begin Task material

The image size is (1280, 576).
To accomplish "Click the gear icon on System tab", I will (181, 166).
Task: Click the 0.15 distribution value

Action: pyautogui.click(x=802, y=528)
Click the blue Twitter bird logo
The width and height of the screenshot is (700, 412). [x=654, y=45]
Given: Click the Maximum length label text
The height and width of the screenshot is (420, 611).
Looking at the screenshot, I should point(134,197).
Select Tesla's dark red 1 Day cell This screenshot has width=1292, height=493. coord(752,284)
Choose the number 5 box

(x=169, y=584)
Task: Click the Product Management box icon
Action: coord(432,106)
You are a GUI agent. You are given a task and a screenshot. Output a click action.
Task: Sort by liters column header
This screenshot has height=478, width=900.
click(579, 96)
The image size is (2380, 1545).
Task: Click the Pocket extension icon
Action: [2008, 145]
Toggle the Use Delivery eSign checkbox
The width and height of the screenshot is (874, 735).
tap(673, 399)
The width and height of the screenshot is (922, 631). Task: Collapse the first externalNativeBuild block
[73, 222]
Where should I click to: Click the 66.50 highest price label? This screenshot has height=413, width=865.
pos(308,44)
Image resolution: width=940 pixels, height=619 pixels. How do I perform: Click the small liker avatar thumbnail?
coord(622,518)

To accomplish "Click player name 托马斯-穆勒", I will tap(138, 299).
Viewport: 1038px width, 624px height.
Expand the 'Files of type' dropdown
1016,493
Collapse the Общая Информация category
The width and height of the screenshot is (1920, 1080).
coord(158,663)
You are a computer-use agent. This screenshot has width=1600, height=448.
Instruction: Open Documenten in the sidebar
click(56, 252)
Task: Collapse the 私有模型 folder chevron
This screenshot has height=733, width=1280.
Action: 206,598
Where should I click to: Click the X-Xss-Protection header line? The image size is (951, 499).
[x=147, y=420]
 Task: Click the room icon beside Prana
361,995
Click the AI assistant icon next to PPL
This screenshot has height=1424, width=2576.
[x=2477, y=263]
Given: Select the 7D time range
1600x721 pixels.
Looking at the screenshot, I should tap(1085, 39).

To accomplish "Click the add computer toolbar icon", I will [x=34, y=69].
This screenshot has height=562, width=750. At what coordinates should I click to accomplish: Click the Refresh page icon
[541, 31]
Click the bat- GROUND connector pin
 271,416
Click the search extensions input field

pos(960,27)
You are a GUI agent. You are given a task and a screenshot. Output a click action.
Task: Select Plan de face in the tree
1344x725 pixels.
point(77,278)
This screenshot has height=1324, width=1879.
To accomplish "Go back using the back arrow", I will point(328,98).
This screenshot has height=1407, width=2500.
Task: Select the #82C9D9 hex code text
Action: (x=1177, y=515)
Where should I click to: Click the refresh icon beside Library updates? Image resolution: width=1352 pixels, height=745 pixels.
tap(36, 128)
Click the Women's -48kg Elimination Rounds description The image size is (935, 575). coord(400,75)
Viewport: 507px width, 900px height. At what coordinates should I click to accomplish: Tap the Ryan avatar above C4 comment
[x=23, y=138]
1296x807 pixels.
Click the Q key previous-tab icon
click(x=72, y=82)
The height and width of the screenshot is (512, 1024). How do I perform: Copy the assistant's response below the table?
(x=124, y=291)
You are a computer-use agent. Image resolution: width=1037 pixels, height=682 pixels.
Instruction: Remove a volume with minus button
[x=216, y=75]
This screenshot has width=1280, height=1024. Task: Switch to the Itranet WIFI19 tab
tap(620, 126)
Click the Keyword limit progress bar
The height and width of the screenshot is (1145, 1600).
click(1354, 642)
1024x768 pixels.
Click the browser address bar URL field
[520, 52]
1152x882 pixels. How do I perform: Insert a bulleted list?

end Task material

**Your instructions:**
Revise all the items above by replacing "Instruction:" with "Directive:" wherever it appears. Leave everything else unchanged.

**Task result:**
The image size is (1280, 576).
To accomplish "Click the gear icon on System tab", I will (181, 166).
Task: Click the 0.15 distribution value

Action: pyautogui.click(x=802, y=528)
Click the blue Twitter bird logo
The width and height of the screenshot is (700, 412). [x=654, y=45]
Given: Click the Maximum length label text
The height and width of the screenshot is (420, 611).
Looking at the screenshot, I should point(134,197).
Select Tesla's dark red 1 Day cell This screenshot has width=1292, height=493. coord(752,284)
Choose the number 5 box

(x=169, y=584)
Task: Click the Product Management box icon
Action: coord(432,106)
You are a GUI agent. You are given a task and a screenshot. Output a click action.
Task: Sort by liters column header
This screenshot has height=478, width=900.
click(579, 96)
The image size is (2380, 1545).
Task: Click the Pocket extension icon
Action: [2008, 145]
Toggle the Use Delivery eSign checkbox
The width and height of the screenshot is (874, 735).
tap(673, 399)
The width and height of the screenshot is (922, 631). Task: Collapse the first externalNativeBuild block
[73, 222]
Where should I click to: Click the 66.50 highest price label? This screenshot has height=413, width=865.
pos(308,44)
Image resolution: width=940 pixels, height=619 pixels. How do I perform: Click the small liker avatar thumbnail?
coord(622,518)

To accomplish "Click player name 托马斯-穆勒", I will tap(138, 299).
Viewport: 1038px width, 624px height.
Expand the 'Files of type' dropdown
1016,493
Collapse the Общая Информация category
The width and height of the screenshot is (1920, 1080).
coord(158,663)
You are a computer-use agent. This screenshot has width=1600, height=448.
Directive: Open Documenten in the sidebar
click(56, 252)
Task: Collapse the 私有模型 folder chevron
This screenshot has height=733, width=1280.
Action: 206,598
Where should I click to: Click the X-Xss-Protection header line? The image size is (951, 499).
[x=147, y=420]
 Task: Click the room icon beside Prana
361,995
Click the AI assistant icon next to PPL
This screenshot has height=1424, width=2576.
[x=2477, y=263]
Given: Select the 7D time range
1600x721 pixels.
Looking at the screenshot, I should tap(1085, 39).

To accomplish "Click the add computer toolbar icon", I will [x=34, y=69].
This screenshot has height=562, width=750. At what coordinates should I click to accomplish: Click the Refresh page icon
[541, 31]
Click the bat- GROUND connector pin
 271,416
Click the search extensions input field

pos(960,27)
You are a GUI agent. You are given a task and a screenshot. Output a click action.
Task: Select Plan de face in the tree
1344x725 pixels.
point(77,278)
This screenshot has height=1324, width=1879.
To accomplish "Go back using the back arrow", I will point(328,98).
This screenshot has height=1407, width=2500.
Task: Select the #82C9D9 hex code text
Action: (x=1177, y=515)
Where should I click to: Click the refresh icon beside Library updates? Image resolution: width=1352 pixels, height=745 pixels.
tap(36, 128)
Click the Women's -48kg Elimination Rounds description The image size is (935, 575). coord(400,75)
Viewport: 507px width, 900px height. At what coordinates should I click to accomplish: Tap the Ryan avatar above C4 comment
[x=23, y=138]
1296x807 pixels.
Click the Q key previous-tab icon
click(x=72, y=82)
The height and width of the screenshot is (512, 1024). How do I perform: Copy the assistant's response below the table?
(x=124, y=291)
You are a computer-use agent. Image resolution: width=1037 pixels, height=682 pixels.
Directive: Remove a volume with minus button
[x=216, y=75]
This screenshot has width=1280, height=1024. Task: Switch to the Itranet WIFI19 tab
tap(620, 126)
Click the Keyword limit progress bar
The height and width of the screenshot is (1145, 1600).
click(1354, 642)
1024x768 pixels.
Click the browser address bar URL field
[520, 52]
1152x882 pixels. How do I perform: Insert a bulleted list?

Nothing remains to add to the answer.